# Nj locals



## Jbowyer24 (Apr 7, 2013)

Does anyone have any info on NJ locals. Is there a lot of work out there for lineman apprentices? Talking 351, 269, 456. In the process of getting in, have my interview next month just curious about the work load. If I get in I would love OT as much as possible.


----------



## battery guy (Feb 2, 2012)

Don't bother books are full!! Not to mention 269 doesn't have a lineman classification. I think it's 827


----------



## Celtic (Nov 19, 2007)

battery guy said:


> Don't bother books are full!! Not to mention 269 doesn't have a lineman classification. I think it's 827


827 is Telephone [Verizon, et al ?]

Linemen work will pick up in late August to Sept.


----------



## Jbowyer24 (Apr 7, 2013)

After the response I read that's Comcast Verizon etc. hopefully it picks up I'm waiting on a call from (351) the neat program. Scored 6/9 on my aptitude test, 2nd highest in my class and I feel I interviewed well. Have experience at heights and in construction. Basically it's a waiting game. They said there's a 115 guy waiting list in the neat program but "I'm not on the bottom" although they won't disclose my exact ranking. I hope it's sooner than later.


----------



## Celtic (Nov 19, 2007)

Hang in there....I know it's tough putting your life on hold while you wait.

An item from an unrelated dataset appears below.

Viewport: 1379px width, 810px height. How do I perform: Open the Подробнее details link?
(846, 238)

If you have been reading the papers lately, there is talk of billions of dollars in infrastructure work that will last appx. 10 years - just in electrical transmission/distribution and generation. 
This is not including Sandy repair work which is still ongoing.
[This work has nothing to do typical construction type operations...office buildings, retail, homes, etc....it is strictly POCO work]

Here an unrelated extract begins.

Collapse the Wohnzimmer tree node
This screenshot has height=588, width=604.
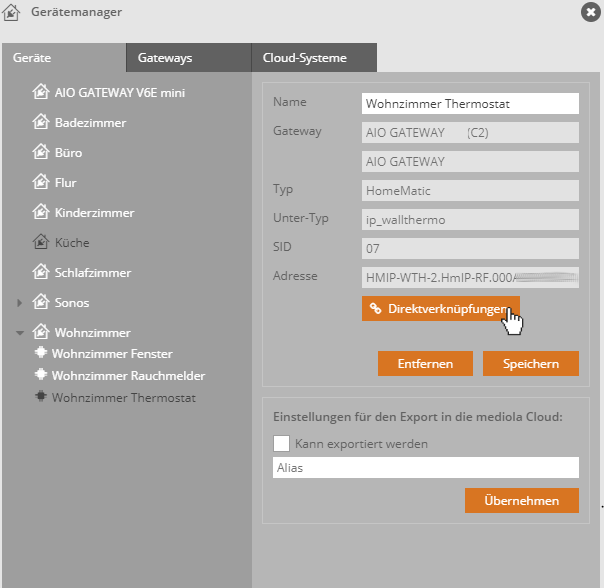[19, 333]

The infrastructure is part of the Northeast Reliability Project, Northcentral, Northwest, etc.


----------



## Jbowyer24 (Apr 7, 2013)

I sure hope so! I'm still working my construction job... I have been very honest about the whole process to my current supervisor and he has been nothing but encouraging throughout the whole process. I've only been on the waiting list a little over a month so it's expected I just try not to think about it! 

Hopefully one day ill see you out there!


----------